> **PROBLEM TO WORK ON**
Output the lines from the line with "Click the 取消 button in notification" to the line with "This screenshot has width=1568, height=677.", both included, with no changes at all.

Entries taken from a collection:
□ □ □

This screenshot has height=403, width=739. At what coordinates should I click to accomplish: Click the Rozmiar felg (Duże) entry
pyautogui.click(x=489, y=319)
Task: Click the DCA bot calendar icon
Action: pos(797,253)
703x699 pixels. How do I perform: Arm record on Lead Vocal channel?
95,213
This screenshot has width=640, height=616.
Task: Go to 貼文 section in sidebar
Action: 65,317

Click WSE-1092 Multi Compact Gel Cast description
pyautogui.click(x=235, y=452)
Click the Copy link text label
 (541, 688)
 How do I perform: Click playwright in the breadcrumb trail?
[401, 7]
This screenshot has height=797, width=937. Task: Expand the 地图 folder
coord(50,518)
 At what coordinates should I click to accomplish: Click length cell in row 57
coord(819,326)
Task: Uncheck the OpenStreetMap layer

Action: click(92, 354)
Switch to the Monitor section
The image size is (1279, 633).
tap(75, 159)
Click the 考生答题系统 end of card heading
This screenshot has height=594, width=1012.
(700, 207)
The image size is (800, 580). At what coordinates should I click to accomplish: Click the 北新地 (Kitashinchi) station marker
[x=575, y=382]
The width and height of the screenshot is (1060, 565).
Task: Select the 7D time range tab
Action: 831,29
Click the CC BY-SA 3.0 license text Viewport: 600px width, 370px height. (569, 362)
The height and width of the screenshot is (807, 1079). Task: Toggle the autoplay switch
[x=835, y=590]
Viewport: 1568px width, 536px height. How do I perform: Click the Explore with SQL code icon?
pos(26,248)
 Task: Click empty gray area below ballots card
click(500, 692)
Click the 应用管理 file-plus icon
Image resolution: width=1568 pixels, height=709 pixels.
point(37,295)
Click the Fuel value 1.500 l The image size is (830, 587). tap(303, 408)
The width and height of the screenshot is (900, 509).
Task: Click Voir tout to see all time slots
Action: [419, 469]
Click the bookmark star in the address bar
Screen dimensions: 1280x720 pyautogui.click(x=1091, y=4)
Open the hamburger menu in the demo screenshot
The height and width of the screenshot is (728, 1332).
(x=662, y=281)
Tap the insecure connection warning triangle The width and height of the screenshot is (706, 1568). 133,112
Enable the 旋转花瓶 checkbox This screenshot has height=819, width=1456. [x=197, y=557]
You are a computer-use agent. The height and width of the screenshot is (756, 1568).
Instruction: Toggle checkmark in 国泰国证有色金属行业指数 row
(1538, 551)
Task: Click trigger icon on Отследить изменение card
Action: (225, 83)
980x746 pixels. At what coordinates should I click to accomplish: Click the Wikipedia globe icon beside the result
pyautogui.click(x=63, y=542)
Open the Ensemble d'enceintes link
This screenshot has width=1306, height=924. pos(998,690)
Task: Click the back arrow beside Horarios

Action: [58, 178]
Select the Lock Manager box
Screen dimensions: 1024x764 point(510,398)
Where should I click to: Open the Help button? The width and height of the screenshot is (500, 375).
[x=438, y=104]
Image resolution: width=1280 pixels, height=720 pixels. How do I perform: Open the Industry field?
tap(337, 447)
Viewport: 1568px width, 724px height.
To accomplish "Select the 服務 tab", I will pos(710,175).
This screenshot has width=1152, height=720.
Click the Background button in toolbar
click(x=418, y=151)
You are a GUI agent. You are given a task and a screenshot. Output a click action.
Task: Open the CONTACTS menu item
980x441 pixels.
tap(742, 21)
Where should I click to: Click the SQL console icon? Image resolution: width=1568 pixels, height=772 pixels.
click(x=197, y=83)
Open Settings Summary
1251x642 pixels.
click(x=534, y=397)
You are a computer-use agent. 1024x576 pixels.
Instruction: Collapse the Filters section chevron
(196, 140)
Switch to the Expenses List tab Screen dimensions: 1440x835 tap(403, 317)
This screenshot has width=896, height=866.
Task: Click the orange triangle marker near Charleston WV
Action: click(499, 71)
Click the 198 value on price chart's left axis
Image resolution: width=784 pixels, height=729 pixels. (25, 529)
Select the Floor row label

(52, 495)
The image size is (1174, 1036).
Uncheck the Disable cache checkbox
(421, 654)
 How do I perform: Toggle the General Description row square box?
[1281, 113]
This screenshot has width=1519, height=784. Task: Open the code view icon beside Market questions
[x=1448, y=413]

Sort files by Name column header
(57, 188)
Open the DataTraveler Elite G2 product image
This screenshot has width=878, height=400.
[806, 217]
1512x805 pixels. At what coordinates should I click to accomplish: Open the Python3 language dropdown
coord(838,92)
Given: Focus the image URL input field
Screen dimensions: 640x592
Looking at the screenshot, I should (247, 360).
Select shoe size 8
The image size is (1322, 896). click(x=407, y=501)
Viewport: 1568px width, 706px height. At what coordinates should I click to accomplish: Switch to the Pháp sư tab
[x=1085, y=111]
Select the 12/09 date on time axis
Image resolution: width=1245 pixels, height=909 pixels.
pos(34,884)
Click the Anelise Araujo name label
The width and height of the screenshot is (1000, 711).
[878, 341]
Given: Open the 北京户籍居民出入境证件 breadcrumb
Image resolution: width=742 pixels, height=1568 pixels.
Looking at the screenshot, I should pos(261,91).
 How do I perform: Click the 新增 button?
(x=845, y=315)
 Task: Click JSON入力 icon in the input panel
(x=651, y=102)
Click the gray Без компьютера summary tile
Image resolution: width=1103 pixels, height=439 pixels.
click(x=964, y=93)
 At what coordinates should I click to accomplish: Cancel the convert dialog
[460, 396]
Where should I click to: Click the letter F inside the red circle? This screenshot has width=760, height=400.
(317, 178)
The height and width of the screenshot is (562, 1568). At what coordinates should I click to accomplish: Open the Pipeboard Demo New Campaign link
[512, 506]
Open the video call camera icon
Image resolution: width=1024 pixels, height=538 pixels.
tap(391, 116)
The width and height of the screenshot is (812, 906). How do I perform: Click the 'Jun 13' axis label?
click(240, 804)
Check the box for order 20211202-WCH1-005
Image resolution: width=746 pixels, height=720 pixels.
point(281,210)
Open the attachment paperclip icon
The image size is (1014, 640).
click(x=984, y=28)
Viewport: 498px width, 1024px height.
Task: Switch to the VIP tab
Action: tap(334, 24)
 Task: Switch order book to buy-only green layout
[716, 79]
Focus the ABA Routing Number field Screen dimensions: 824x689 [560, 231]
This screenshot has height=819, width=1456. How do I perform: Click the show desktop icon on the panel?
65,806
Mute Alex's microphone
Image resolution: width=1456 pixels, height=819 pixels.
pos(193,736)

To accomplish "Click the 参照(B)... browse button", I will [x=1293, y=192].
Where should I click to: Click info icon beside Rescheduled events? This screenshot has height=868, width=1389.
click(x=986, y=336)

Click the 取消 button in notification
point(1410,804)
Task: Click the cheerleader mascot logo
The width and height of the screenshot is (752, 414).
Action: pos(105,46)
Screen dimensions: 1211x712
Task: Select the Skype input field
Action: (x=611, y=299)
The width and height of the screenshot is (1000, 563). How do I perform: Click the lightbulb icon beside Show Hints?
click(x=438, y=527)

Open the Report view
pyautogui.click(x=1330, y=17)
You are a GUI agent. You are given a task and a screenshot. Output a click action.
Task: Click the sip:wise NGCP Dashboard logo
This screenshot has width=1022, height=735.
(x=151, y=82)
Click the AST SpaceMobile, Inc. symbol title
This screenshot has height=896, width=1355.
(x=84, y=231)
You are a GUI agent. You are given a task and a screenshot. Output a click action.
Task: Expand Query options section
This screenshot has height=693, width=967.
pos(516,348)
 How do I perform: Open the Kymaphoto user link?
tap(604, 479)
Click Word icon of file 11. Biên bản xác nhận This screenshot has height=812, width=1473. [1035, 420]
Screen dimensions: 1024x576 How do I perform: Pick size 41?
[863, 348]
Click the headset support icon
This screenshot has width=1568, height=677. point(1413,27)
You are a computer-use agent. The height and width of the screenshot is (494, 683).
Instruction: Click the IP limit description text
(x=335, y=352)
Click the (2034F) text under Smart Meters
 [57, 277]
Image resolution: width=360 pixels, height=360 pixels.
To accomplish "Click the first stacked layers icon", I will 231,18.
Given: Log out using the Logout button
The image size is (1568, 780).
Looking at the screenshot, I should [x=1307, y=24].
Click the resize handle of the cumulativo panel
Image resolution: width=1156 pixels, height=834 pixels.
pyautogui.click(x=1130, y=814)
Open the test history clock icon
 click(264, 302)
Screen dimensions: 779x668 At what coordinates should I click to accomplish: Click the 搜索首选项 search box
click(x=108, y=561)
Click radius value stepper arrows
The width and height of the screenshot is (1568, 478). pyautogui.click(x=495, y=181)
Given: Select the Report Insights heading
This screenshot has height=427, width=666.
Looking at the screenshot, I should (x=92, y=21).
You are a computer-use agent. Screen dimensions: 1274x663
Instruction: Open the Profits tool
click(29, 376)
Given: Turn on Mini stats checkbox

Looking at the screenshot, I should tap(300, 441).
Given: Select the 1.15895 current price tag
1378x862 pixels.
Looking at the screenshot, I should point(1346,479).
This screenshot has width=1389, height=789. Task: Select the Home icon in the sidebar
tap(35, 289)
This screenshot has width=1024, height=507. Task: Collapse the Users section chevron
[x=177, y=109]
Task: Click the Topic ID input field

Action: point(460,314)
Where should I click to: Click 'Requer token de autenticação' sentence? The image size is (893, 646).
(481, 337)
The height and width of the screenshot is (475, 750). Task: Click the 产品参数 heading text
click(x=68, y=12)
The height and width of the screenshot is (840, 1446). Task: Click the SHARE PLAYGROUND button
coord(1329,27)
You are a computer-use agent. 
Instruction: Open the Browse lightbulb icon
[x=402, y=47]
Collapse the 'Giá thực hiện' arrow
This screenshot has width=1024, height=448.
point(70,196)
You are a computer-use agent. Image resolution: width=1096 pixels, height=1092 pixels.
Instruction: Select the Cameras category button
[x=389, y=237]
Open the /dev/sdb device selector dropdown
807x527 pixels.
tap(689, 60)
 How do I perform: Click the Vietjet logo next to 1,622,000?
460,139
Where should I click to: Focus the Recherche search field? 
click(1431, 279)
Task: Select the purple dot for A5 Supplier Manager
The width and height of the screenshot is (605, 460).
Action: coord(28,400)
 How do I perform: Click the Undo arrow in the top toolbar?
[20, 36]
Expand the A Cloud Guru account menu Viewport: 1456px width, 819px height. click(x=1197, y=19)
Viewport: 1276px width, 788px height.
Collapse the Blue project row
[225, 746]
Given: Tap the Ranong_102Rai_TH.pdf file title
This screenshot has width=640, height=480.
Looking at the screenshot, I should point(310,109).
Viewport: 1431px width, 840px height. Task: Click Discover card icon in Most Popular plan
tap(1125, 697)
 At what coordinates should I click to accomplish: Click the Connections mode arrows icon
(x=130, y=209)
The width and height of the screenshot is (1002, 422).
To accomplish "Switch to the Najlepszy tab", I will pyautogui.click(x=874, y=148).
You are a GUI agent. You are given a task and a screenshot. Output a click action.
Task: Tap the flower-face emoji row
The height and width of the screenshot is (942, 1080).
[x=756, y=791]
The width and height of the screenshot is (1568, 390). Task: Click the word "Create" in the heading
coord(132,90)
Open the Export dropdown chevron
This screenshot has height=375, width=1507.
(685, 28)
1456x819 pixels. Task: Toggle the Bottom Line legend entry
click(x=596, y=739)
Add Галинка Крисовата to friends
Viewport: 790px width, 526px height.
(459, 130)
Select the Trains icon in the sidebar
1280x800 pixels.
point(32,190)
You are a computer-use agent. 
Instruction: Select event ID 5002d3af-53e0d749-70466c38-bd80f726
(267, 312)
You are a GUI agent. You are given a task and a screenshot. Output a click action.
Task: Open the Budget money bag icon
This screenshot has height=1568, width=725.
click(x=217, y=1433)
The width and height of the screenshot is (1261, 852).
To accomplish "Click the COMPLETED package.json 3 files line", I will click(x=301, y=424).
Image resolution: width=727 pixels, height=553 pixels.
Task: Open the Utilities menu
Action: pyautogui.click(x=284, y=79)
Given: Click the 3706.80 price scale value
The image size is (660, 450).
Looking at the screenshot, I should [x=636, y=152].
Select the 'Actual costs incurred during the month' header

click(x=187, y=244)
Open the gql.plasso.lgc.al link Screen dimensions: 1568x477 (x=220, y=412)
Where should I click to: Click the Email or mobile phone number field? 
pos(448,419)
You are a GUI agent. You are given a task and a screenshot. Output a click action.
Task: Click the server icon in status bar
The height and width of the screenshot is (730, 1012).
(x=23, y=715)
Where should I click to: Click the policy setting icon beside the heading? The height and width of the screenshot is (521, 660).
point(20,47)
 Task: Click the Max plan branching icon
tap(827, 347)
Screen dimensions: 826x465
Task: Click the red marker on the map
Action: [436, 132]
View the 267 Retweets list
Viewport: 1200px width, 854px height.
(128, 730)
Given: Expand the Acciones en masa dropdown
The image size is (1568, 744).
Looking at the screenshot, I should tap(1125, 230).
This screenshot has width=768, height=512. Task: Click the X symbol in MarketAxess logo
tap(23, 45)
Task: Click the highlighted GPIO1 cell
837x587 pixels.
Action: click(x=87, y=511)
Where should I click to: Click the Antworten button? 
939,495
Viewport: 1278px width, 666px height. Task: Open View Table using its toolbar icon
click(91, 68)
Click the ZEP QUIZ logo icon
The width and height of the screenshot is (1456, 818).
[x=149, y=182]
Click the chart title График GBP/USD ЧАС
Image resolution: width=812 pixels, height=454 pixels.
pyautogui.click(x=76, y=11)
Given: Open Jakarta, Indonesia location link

□ □ □

> **FINISHED ANSWER**
Click the 取消 button in notification
point(1410,804)
Task: Click the cheerleader mascot logo
The width and height of the screenshot is (752, 414).
Action: pos(105,46)
Screen dimensions: 1211x712
Task: Select the Skype input field
Action: (x=611, y=299)
The width and height of the screenshot is (1000, 563). How do I perform: Click the lightbulb icon beside Show Hints?
click(x=438, y=527)

Open the Report view
pyautogui.click(x=1330, y=17)
You are a GUI agent. You are given a task and a screenshot. Output a click action.
Task: Click the sip:wise NGCP Dashboard logo
This screenshot has width=1022, height=735.
(x=151, y=82)
Click the AST SpaceMobile, Inc. symbol title
This screenshot has height=896, width=1355.
(x=84, y=231)
You are a GUI agent. You are given a task and a screenshot. Output a click action.
Task: Expand Query options section
This screenshot has height=693, width=967.
pos(516,348)
 How do I perform: Open the Kymaphoto user link?
tap(604, 479)
Click Word icon of file 11. Biên bản xác nhận This screenshot has height=812, width=1473. [1035, 420]
Screen dimensions: 1024x576 How do I perform: Pick size 41?
[863, 348]
Click the headset support icon
This screenshot has width=1568, height=677. point(1413,27)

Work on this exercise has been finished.